Content starts

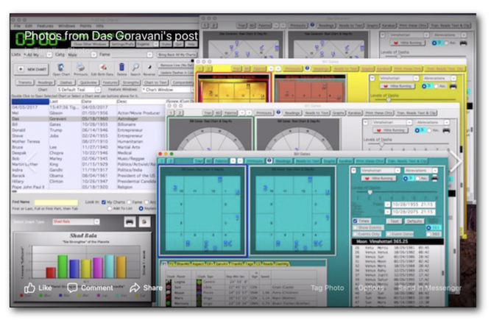
Task: Click the Find Name input field
Action: coord(56,202)
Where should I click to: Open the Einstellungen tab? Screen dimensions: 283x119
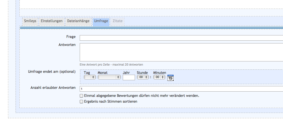[x=51, y=21]
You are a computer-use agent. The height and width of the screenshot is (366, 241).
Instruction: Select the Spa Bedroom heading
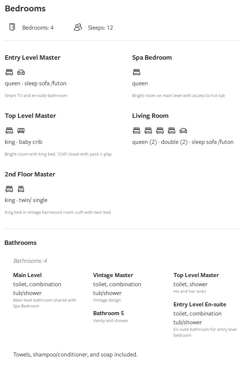(152, 57)
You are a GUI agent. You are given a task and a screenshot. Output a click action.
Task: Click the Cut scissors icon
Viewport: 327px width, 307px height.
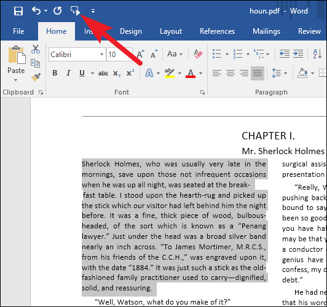click(36, 49)
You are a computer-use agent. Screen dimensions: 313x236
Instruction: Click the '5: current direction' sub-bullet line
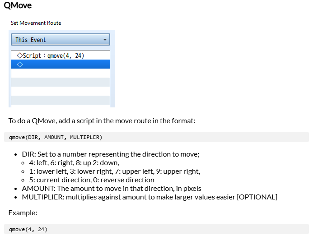coord(92,180)
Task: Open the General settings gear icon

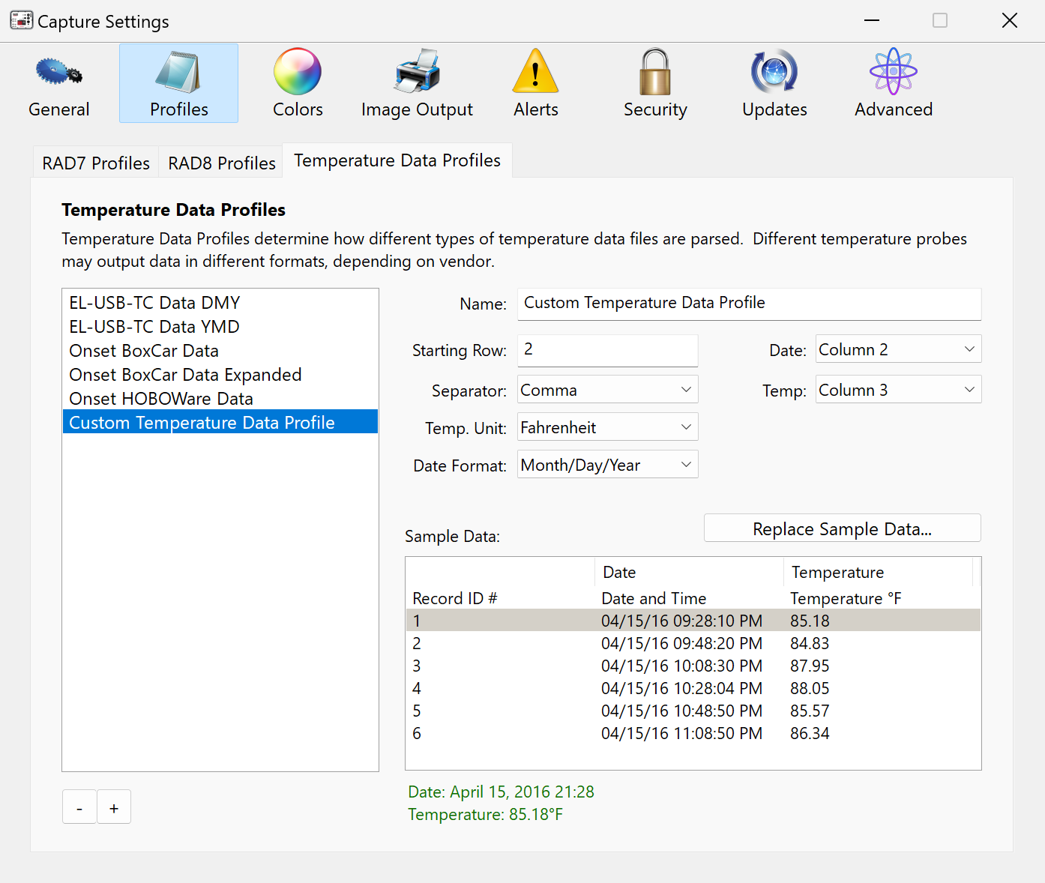Action: [58, 73]
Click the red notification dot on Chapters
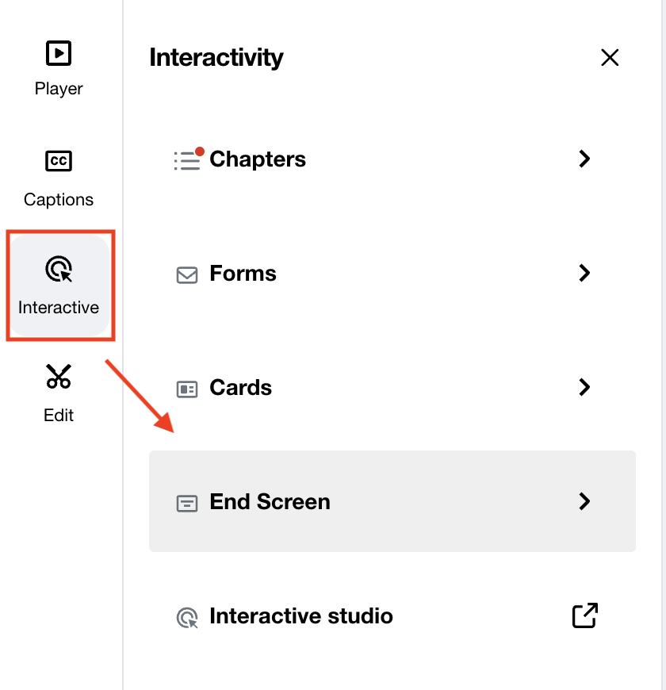Image resolution: width=666 pixels, height=690 pixels. click(x=201, y=149)
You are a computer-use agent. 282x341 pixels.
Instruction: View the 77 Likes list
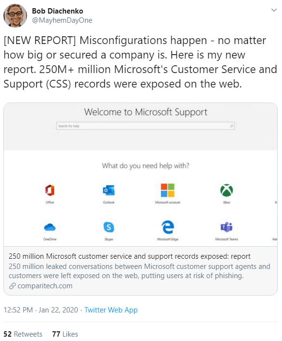pyautogui.click(x=65, y=334)
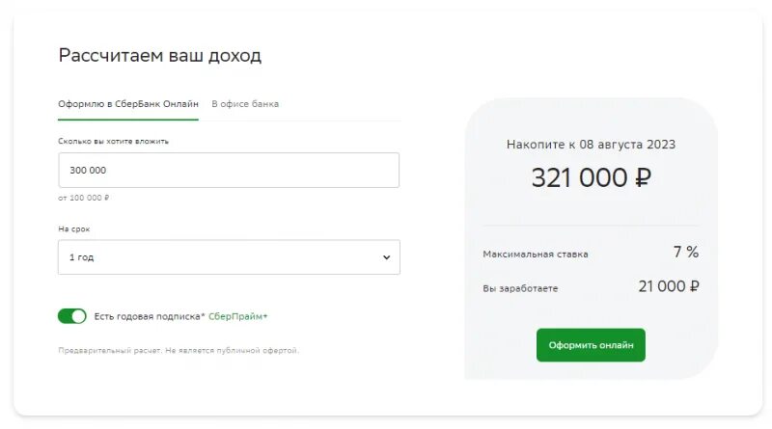The height and width of the screenshot is (429, 772).
Task: Click the «Предварительный расчет» disclaimer text
Action: (179, 351)

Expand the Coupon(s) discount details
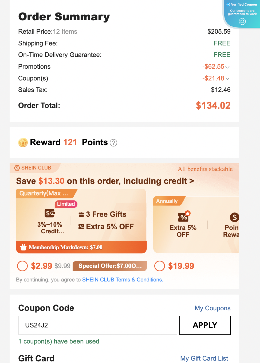[x=227, y=79]
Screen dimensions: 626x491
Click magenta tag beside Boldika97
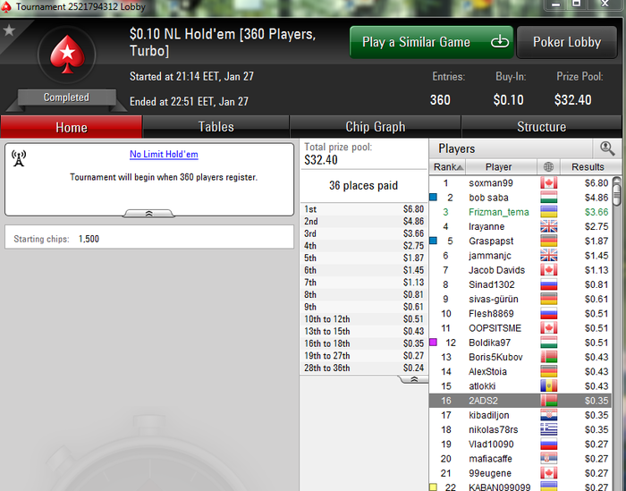[433, 343]
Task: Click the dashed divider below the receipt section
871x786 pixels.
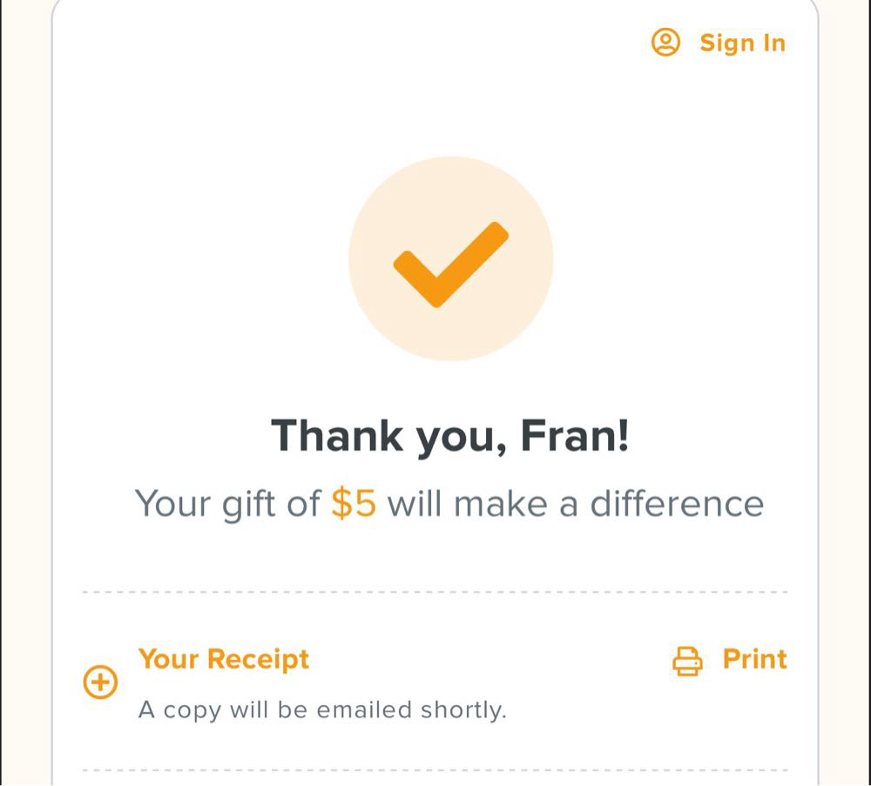Action: (x=436, y=770)
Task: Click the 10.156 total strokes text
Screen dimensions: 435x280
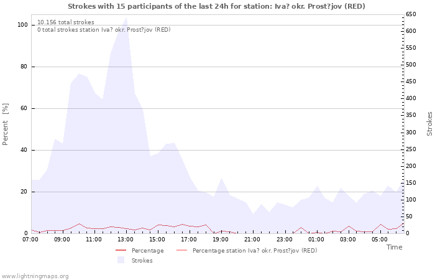Action: click(x=66, y=22)
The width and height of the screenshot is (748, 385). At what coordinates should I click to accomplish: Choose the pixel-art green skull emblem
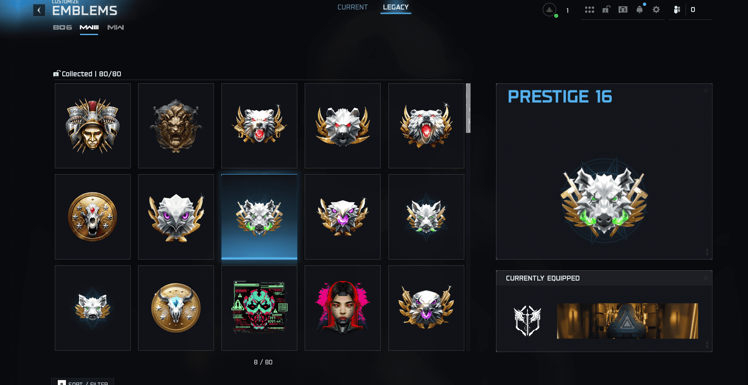(x=259, y=308)
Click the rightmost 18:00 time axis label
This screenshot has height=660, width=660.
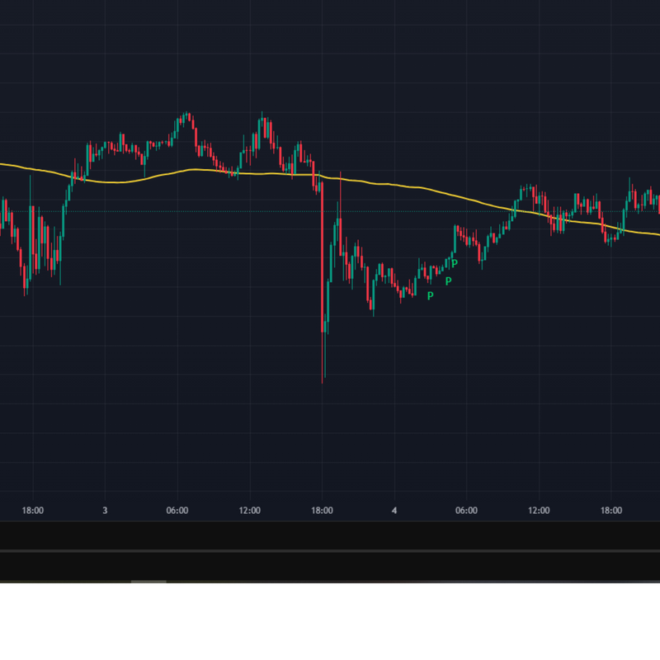(x=611, y=511)
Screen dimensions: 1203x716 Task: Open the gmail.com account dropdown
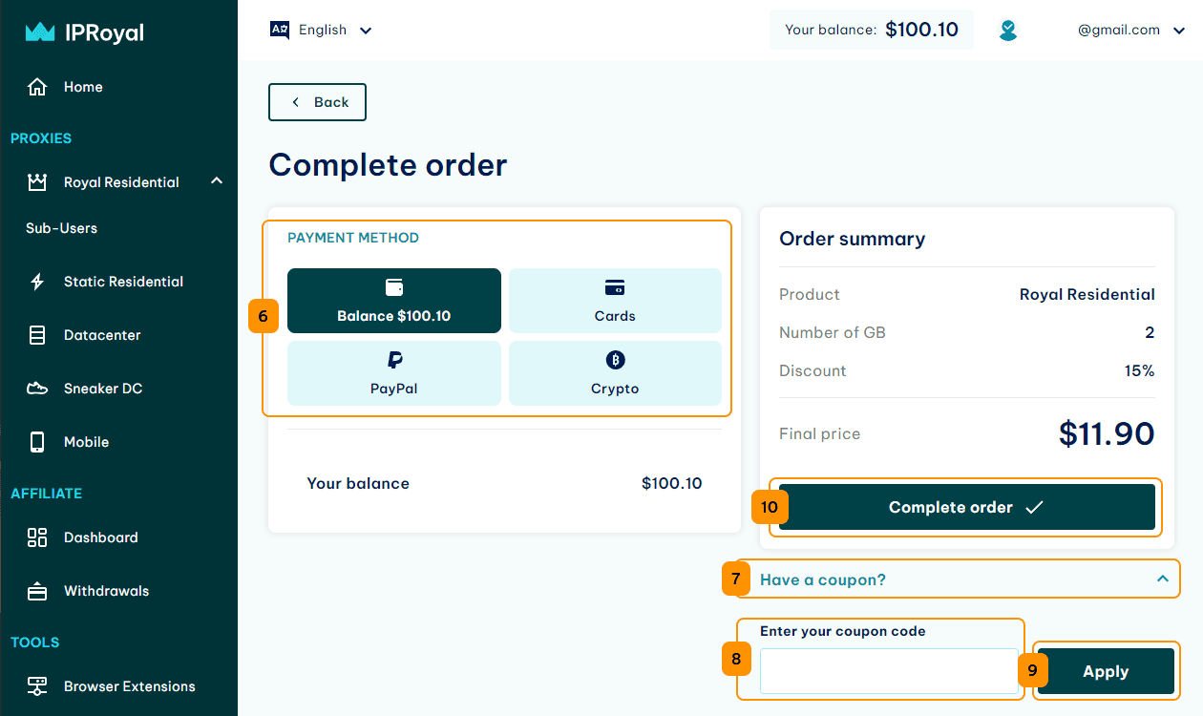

Content ends

ABOUT THIS EXERCISE:
Only the lines from the one with "Task: Click the dashed" to the last line of the listing, inclusive, are to be set down, exactly as they stand and without pictures.

SOLUTION:
Task: Click the dashed divider below the receipt section
871x786 pixels.
Action: (x=436, y=770)
Task: Click the 10.156 total strokes text
Screen dimensions: 435x280
Action: click(x=66, y=22)
The width and height of the screenshot is (748, 385). At what coordinates should I click to accomplish: Choose the pixel-art green skull emblem
(x=259, y=308)
Click the rightmost 18:00 time axis label
This screenshot has height=660, width=660.
(x=611, y=511)
Screen dimensions: 1203x716 Task: Open the gmail.com account dropdown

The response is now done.